Garagem X Propriedade nos Condomínios Edilícios
Tratar de garagem em condomínio é sempre polêmico
Por Cristiano de Souza*
Compreender que morar em condomínio é viver com regras de convivência conhecidas e definições não tão conhecidas, mas existentes, não é fácil. Principalmente se temos a ideia de que toda a propriedade tem um caráter absoluto com as seguintes características:
- Direito de fruição do imóvel, podendo do mesmo tirar vantanges, tais como o uso e ocupação do bem em toda a sua extensão, profundidade e altura (CC, art. 1.229);
- Direito de transformar o bem, modificando ou alterando no todo ou em parte, inclusive destruindo sua destinação;
- Direito de alienar o bem, por qualquer dos meios existente na lei.
Felizmente as doutrinas mais atualizadas, envolvendo o Direito Civil com uma visão Constitucional, ao definirem propriedade em Condomínio Edilício esclarecem que a mesma lei que garante ao proprietário o caráter absoluto da propriedade, tal qual vista acima, o restringe reconhecendo uma propriedade exclusiva inserida em uma propriedade maior e coletiva, cujo conjunto denominamos Condomínio.
A restrição imposta, em favor de uma coletividade, é inserida no condomínio edilício desde sua instituição, quando se define a destinação de cada unidade (residencial, comercial, mista, industrial, entre outras), conforme artigo 1332 do Código Civil, passa pelos direitos e deveres dos condôminos, previstos nos artigos 1335 e 1336 do mesmo Código Civil e chega inclusive ao uso das garagens previstos no artigo 1338 da mesma lei, entre outros exemplos, das quais destacamos o respeito as limitações físicas de áreas e o respeito as normas internas do condomínio.
Surge assim a razão de não ser possível utilizar a vaga de garagem para guardar móveis, material de obra, ou até motos junto com carros, quando, por exemplo, as normas internas do condomínio definem ser a área de vaga de garagem exclusiva para guarda de um veículo.
A jurisprudência se divide, ora aceitando a infração a regra, ora conferindo as normas do condomínio a gloria que merece tal documento por ser algo decidido coletivamente, sendo esta posição a maioria das decisões atuais, até porque, nas decisões contrarias as regras, geralmente temos fundamentações com conceitos antigos de propriedade e principalmente, interpretações equivocadas da propriedade em condomínio em uma espécie de defesa própria pelo uso irregular, cercados por descaso e considerações de que condomínio seria algo de menor importância.

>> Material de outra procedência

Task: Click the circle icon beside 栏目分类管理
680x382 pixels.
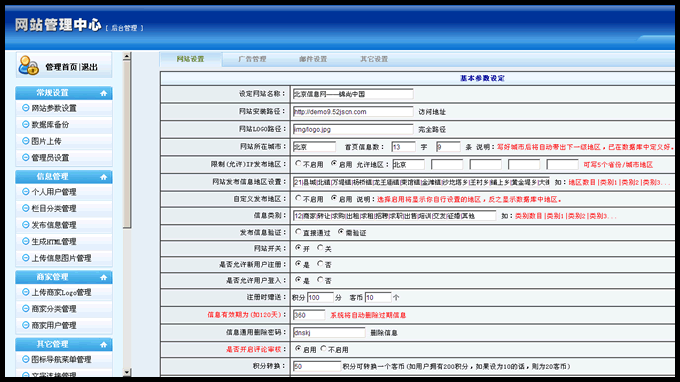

Tais questões desrespeitosas a legislação, geram grande tumulto na vida e administração condominial, pois a permanência de uma moto, por exemplo, em uma vaga de garagem que já possui um carro, ainda que nos limites da área, quando a convenção proíbe, gera uma instabilidade à sociedade e em especial a coletividade condominial, pois discussões referentes a responsabilidade por danos causados pela moto ou na moto fatalmente chegam as portas do judiciário, tendo como decisões tanto a responsabilidade do condomínio como sua isenção.
Outro ponto é o seguro condomínio que sempre seguirá o que a documentação determina, ou seja, “não paga pois não podia estar lá a moto”. Tais decisões, SMJ, nos parece um desserviço a Sociedade e ao Estado.

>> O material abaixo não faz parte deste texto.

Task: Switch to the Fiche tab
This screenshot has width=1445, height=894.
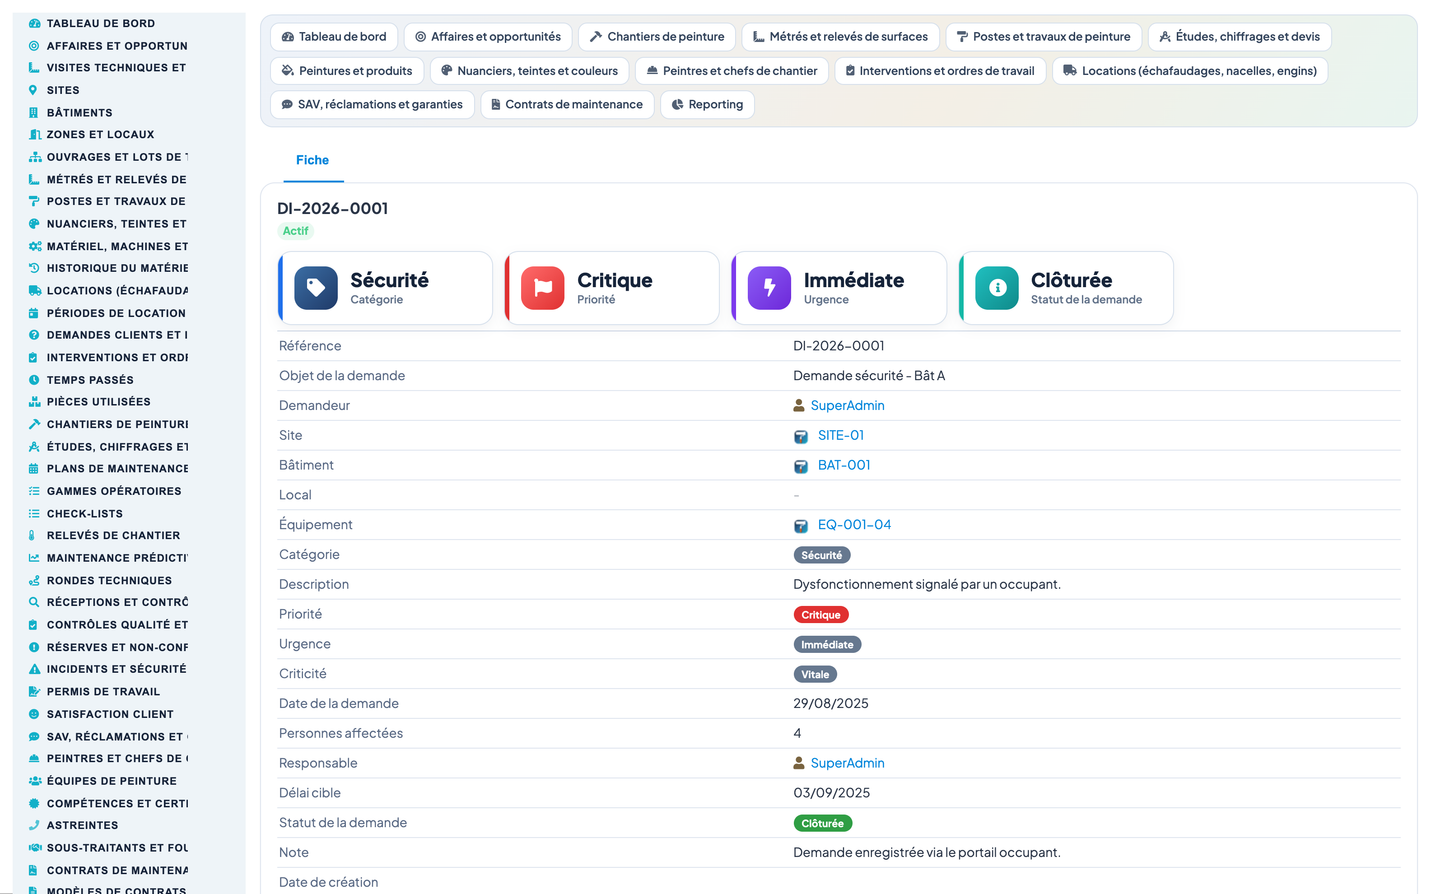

Outro ponto polêmico sobre este mesmo assunto, e que já tratamos anteriormente nesta coluna, é o tamanho dos carros em face do espaço físico, quase sempre desrespeitados por mero deleite do proprietário que ao comprar um veículo, diferente do que faria em uma casa, se esquece de medir sua vaga de garagem, desrespeitando o seu próprio interesse em morar em condomínio e ser respeitado em seus direitos.
As Restrições à propriedade são aplicadas ao condomínio edilício, em razão de uma garantia de estabilidade de se morar sem preocupação, de forma organizada, sem exceções, individualismo ou egoísmos, buscando-se atingir o fim social da propriedade, que tanto se menciona e apregoa na Constituição Federal.
Por conclusão lógica, em qualquer solução de conflitos condominiais, deveria o Poder Judiciário dar prevalência aos direitos da coletividade condominial e não aos interesses de um único condômino, por mais respeitáveis que sejam, sem esquecermos que a regra é sempre o cumprimento das normas, e a exceção a infração cometida.
Fica assim uma reflexão sobre a propriedade, tanto para quem quer morar em condomínio, como para quem julgar causas em condomínio, cabendo ao síndico além de um farto diálogo, providencias imediatas caso perceba excessos.